O nascer do dia… Nunca pensei que o nascer do dia fosse significar tanto quanto significou naquele momento em que me senti só. É como se a luz do sol sorrisse para mim, como se abrisse os braços e quisesse me acolher. Foi estranho. Foram poucos minutos. Mas, nossa, eu não saberia explicar o quanto significou. Éramos só eu e o nascer do sol contra o mundo. E naqueles poucos instantes eu esqueci de toda minha carga. Esqueci o tapa que ele me deu. Esqueci aqueles olhares de reprovação na praça Doleto. Esqueci as risadas do fundo do ônibus. Esqueci os apelidos. Esqueci a rejeição daquele que dizia me amar. Esqueci as cantadas. Esqueci aquela mão invasiva. Esqueci a promessa não cumprida. Esqueci a perseguição. Esqueci meus próprios gritos naquela tarde de quarta. Esqueci a traição. Esqueci a explicação do porque eu existia segundo aquele homem branco no carnaval passado. Esqueci aquela vez que fui trocada como se fosse mais um brinquedo usado qualquer. Esqueci até mesmo o gaslighting, algo que eu jamais pensei que pudesse esquecer. Aquilo me parecia tão bom. Eu estava esquecendo tudo que foi tão horrível pra mim. Eu estava sorrindo. Poderia ser melhor?
Uma sombra. Uma sombra no chão foi o suficiente para eu acordar. Não uma sombra qualquer. Era a minha sombra e principalmente meu cabelo pro alto em evidência naquela sombra destorcida com a água da chuva da noite passada. Ah, aquilo fez eu olhar para dentro de mim e perceber que não, eu não queria esquecer nada daquilo. Esquecer seria muito bom sim, mas melhor ainda é pegar toda minha vivência e transformá-la em luta. Eu quero lutar. Eu preciso lutar. Minha vivência me dá forças. Não é nada fácil viver com as lembranças. Mas o fato é que as coisas nunca foram muito fáceis para mim, e eu nunca fui de reclamar também. E por mais que eu tenha razão em reclamar, eu prefiro me impor. Foi me impondo que hoje eu tenho a maioria das cargas que carrego. E não sol, não vou fugir apenas por me sentir sozinha.

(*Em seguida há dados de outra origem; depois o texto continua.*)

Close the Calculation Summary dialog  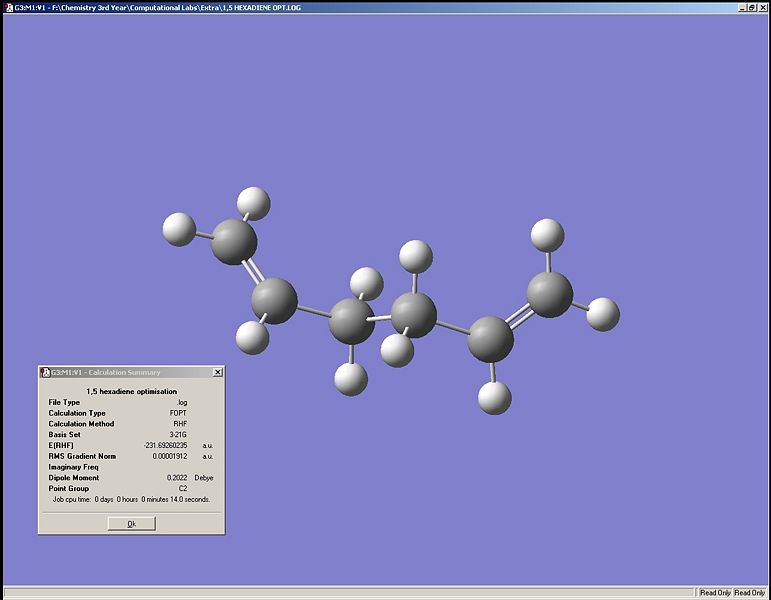click(x=218, y=372)
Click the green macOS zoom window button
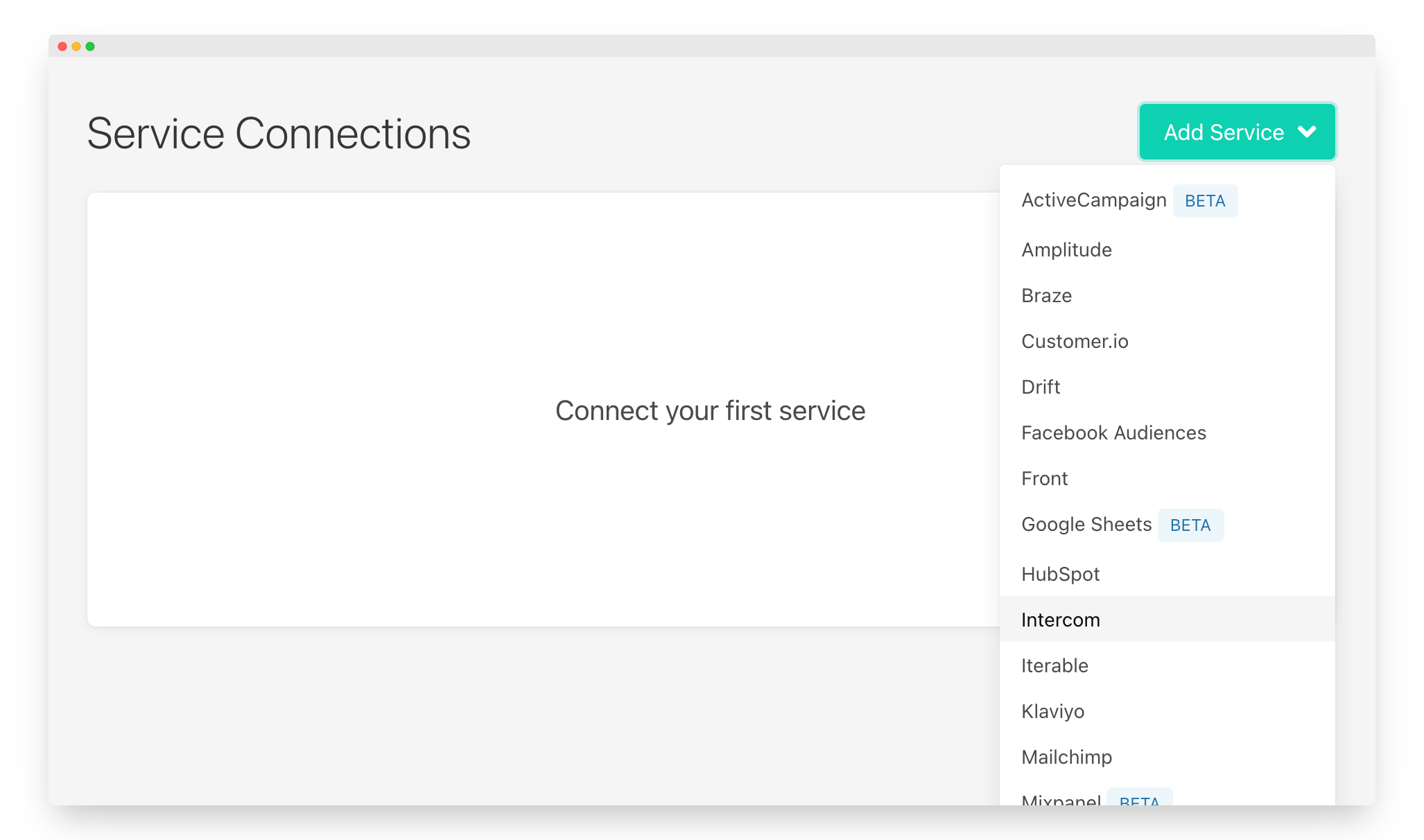Viewport: 1424px width, 840px height. [x=90, y=46]
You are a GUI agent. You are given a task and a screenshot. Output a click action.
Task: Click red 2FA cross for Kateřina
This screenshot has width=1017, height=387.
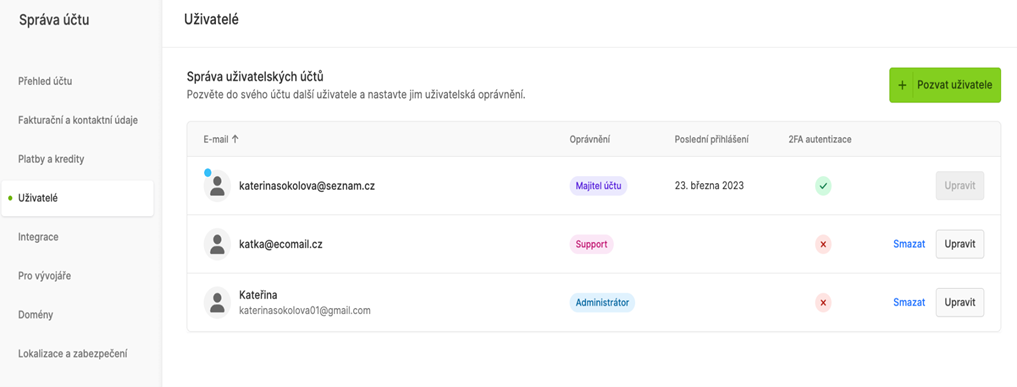[x=823, y=303]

Eu me sinto sozinha sim, mas eu não estou sozinha. Somos muitas. Lutamos juntas. E a luta é por todas. Silenciamento não, por favor.

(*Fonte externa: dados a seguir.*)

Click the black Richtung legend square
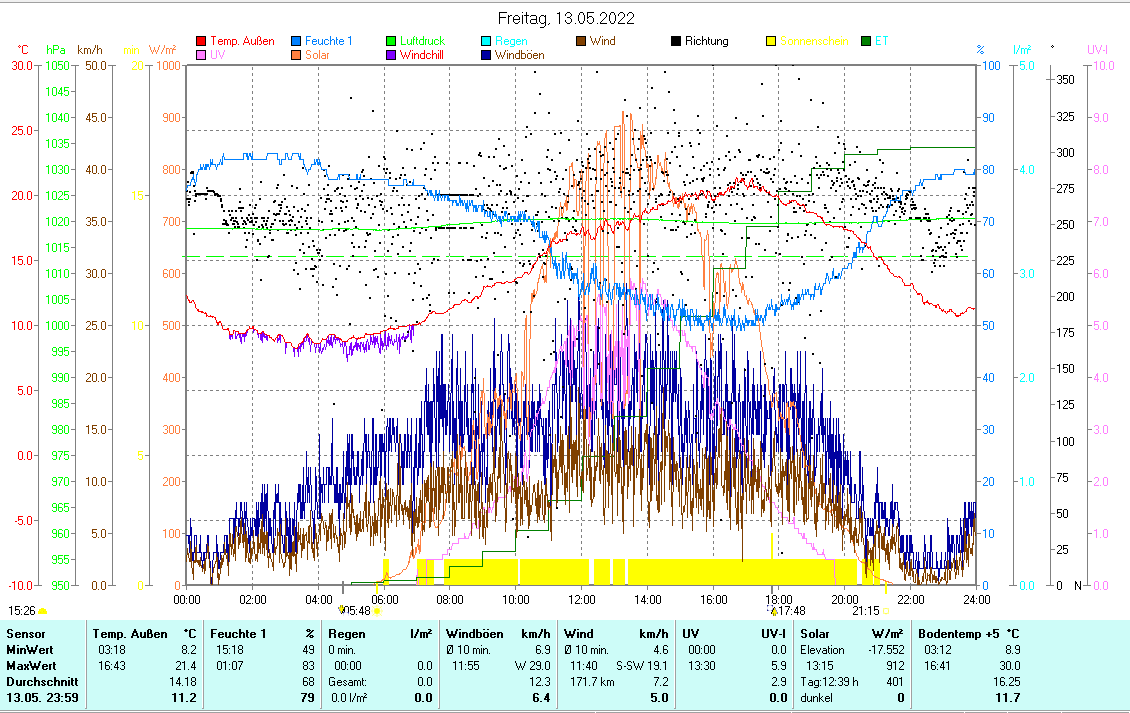 675,42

Ah, o nascer do dia… Sim, uma energia maravilhosa e um calor aconchegante. Não era bem o sol que queria sorrir pra mim, mas é como se o sol representasse todas minhas irmãs de luta. Era como se todas elas abrissem os braços e quisessem me acolher. Eu me sinto abraçada por elas tanto quanto quero abraçar. Temos a nós mesmas e aqueles que nos apoiam. Não irmã, nunca deixe que eles falem por nós, eles não passaram/passam pelo que passamos. Apoiar é diferente de se apropriar. Não aceite apropriação, de nenhum tipo. Respire, cante, dance. Faça algo que te deixa realmente feliz, porque sim, eles, muitas vezes, vão tentar tampar o nosso sol, vão tentar fazer que tu não vejas o nascer do dia, e se não conseguirem, vão tentar fazer com que tu se esqueças e abandonas tuas cargas, vão dizer que estás sozinha, só você e o sol, porque isso facilita o trabalho deles contra nossa união, mas não os escute. Tu se sentes sozinha, mas não irmã, tu não estás sozinha. Me abrace, e se eu não estiver perto, pegue algo que possa me representar, assim como o sol representou vocês, minhas irmãs negras, na manhã em que me senti sozinha, assim como tantas outras mulheres pretas, assim como tantas outras manhãs.